THE TASK
Please return each record exactly, leaving nothing out.

THE INPUT
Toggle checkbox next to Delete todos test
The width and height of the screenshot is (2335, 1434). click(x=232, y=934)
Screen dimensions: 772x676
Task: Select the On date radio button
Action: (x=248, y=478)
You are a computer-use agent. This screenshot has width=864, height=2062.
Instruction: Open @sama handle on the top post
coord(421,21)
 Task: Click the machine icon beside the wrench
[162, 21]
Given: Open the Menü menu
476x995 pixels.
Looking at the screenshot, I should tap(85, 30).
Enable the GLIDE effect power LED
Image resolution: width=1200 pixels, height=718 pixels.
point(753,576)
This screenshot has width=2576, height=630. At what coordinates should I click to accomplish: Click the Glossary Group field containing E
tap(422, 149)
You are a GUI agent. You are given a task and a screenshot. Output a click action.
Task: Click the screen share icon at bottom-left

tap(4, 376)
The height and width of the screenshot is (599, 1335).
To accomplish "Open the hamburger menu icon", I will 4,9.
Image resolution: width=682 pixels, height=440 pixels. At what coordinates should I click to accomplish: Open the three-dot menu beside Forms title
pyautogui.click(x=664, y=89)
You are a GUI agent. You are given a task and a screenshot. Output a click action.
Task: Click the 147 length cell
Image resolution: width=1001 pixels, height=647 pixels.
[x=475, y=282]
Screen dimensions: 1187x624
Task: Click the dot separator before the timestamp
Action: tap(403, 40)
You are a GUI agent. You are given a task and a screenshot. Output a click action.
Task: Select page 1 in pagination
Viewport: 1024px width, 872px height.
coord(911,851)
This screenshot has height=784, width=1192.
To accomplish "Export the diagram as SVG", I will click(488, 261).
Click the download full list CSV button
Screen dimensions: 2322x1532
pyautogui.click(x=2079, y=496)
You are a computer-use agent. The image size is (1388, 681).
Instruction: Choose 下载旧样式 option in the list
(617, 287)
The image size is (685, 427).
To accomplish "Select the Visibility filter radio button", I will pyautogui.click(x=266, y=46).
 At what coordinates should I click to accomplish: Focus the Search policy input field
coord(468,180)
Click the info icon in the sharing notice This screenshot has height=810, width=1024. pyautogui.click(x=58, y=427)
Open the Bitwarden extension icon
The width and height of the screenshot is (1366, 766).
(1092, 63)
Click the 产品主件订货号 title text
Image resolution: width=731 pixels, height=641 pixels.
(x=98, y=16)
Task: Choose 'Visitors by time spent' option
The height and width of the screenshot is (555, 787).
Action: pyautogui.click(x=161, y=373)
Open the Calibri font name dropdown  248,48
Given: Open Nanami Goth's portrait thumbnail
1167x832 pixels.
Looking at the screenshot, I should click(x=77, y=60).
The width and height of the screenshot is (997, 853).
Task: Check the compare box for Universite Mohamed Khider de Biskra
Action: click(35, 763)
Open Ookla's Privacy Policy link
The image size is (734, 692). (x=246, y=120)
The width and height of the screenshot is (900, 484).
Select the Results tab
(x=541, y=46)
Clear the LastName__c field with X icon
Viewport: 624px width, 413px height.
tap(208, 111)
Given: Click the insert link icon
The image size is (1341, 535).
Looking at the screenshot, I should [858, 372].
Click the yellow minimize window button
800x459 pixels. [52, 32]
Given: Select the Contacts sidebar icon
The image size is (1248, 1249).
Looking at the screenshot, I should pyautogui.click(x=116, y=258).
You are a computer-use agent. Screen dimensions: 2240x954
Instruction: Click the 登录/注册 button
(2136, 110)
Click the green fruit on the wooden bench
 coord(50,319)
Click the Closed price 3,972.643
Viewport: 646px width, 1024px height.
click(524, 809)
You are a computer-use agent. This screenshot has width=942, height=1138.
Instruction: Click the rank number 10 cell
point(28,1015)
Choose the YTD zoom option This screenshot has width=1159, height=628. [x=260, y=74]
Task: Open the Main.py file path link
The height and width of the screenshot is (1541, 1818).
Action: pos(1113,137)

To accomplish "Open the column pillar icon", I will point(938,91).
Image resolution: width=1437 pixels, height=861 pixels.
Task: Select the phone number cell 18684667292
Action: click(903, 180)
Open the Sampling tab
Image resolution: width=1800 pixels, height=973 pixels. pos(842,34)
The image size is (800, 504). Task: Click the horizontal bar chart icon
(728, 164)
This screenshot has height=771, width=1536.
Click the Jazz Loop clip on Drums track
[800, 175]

RESULT FOR THIS TASK
Toggle checkbox next to Delete todos test
The width and height of the screenshot is (2335, 1434). click(x=232, y=934)
Screen dimensions: 772x676
Task: Select the On date radio button
Action: (x=248, y=478)
You are a computer-use agent. This screenshot has width=864, height=2062.
Instruction: Open @sama handle on the top post
coord(421,21)
 Task: Click the machine icon beside the wrench
[162, 21]
Given: Open the Menü menu
476x995 pixels.
Looking at the screenshot, I should tap(85, 30).
Enable the GLIDE effect power LED
Image resolution: width=1200 pixels, height=718 pixels.
point(753,576)
This screenshot has width=2576, height=630. At what coordinates should I click to accomplish: Click the Glossary Group field containing E
tap(422, 149)
You are a GUI agent. You are given a task and a screenshot. Output a click action.
Task: Click the screen share icon at bottom-left

tap(4, 376)
The height and width of the screenshot is (599, 1335).
To accomplish "Open the hamburger menu icon", I will 4,9.
Image resolution: width=682 pixels, height=440 pixels. At what coordinates should I click to accomplish: Open the three-dot menu beside Forms title
pyautogui.click(x=664, y=89)
You are a GUI agent. You are given a task and a screenshot. Output a click action.
Task: Click the 147 length cell
Image resolution: width=1001 pixels, height=647 pixels.
[x=475, y=282]
Screen dimensions: 1187x624
Task: Click the dot separator before the timestamp
Action: tap(403, 40)
You are a GUI agent. You are given a task and a screenshot. Output a click action.
Task: Select page 1 in pagination
Viewport: 1024px width, 872px height.
coord(911,851)
This screenshot has height=784, width=1192.
To accomplish "Export the diagram as SVG", I will click(488, 261).
Click the download full list CSV button
Screen dimensions: 2322x1532
pyautogui.click(x=2079, y=496)
You are a computer-use agent. The image size is (1388, 681).
Instruction: Choose 下载旧样式 option in the list
(617, 287)
The image size is (685, 427).
To accomplish "Select the Visibility filter radio button", I will pyautogui.click(x=266, y=46).
 At what coordinates should I click to accomplish: Focus the Search policy input field
coord(468,180)
Click the info icon in the sharing notice This screenshot has height=810, width=1024. pyautogui.click(x=58, y=427)
Open the Bitwarden extension icon
The width and height of the screenshot is (1366, 766).
(1092, 63)
Click the 产品主件订货号 title text
Image resolution: width=731 pixels, height=641 pixels.
(x=98, y=16)
Task: Choose 'Visitors by time spent' option
The height and width of the screenshot is (555, 787).
Action: pyautogui.click(x=161, y=373)
Open the Calibri font name dropdown  248,48
Given: Open Nanami Goth's portrait thumbnail
1167x832 pixels.
Looking at the screenshot, I should click(x=77, y=60).
The width and height of the screenshot is (997, 853).
Task: Check the compare box for Universite Mohamed Khider de Biskra
Action: click(35, 763)
Open Ookla's Privacy Policy link
The image size is (734, 692). (x=246, y=120)
The width and height of the screenshot is (900, 484).
Select the Results tab
(x=541, y=46)
Clear the LastName__c field with X icon
Viewport: 624px width, 413px height.
tap(208, 111)
Given: Click the insert link icon
The image size is (1341, 535).
Looking at the screenshot, I should [858, 372].
Click the yellow minimize window button
800x459 pixels. [52, 32]
Given: Select the Contacts sidebar icon
The image size is (1248, 1249).
Looking at the screenshot, I should pyautogui.click(x=116, y=258).
You are a computer-use agent. Screen dimensions: 2240x954
Instruction: Click the 登录/注册 button
(2136, 110)
Click the green fruit on the wooden bench
 coord(50,319)
Click the Closed price 3,972.643
Viewport: 646px width, 1024px height.
click(524, 809)
You are a computer-use agent. This screenshot has width=942, height=1138.
Instruction: Click the rank number 10 cell
point(28,1015)
Choose the YTD zoom option This screenshot has width=1159, height=628. [x=260, y=74]
Task: Open the Main.py file path link
The height and width of the screenshot is (1541, 1818).
Action: pos(1113,137)

To accomplish "Open the column pillar icon", I will point(938,91).
Image resolution: width=1437 pixels, height=861 pixels.
Task: Select the phone number cell 18684667292
Action: click(903, 180)
Open the Sampling tab
Image resolution: width=1800 pixels, height=973 pixels. pos(842,34)
The image size is (800, 504). Task: Click the horizontal bar chart icon
(728, 164)
This screenshot has height=771, width=1536.
Click the Jazz Loop clip on Drums track
[800, 175]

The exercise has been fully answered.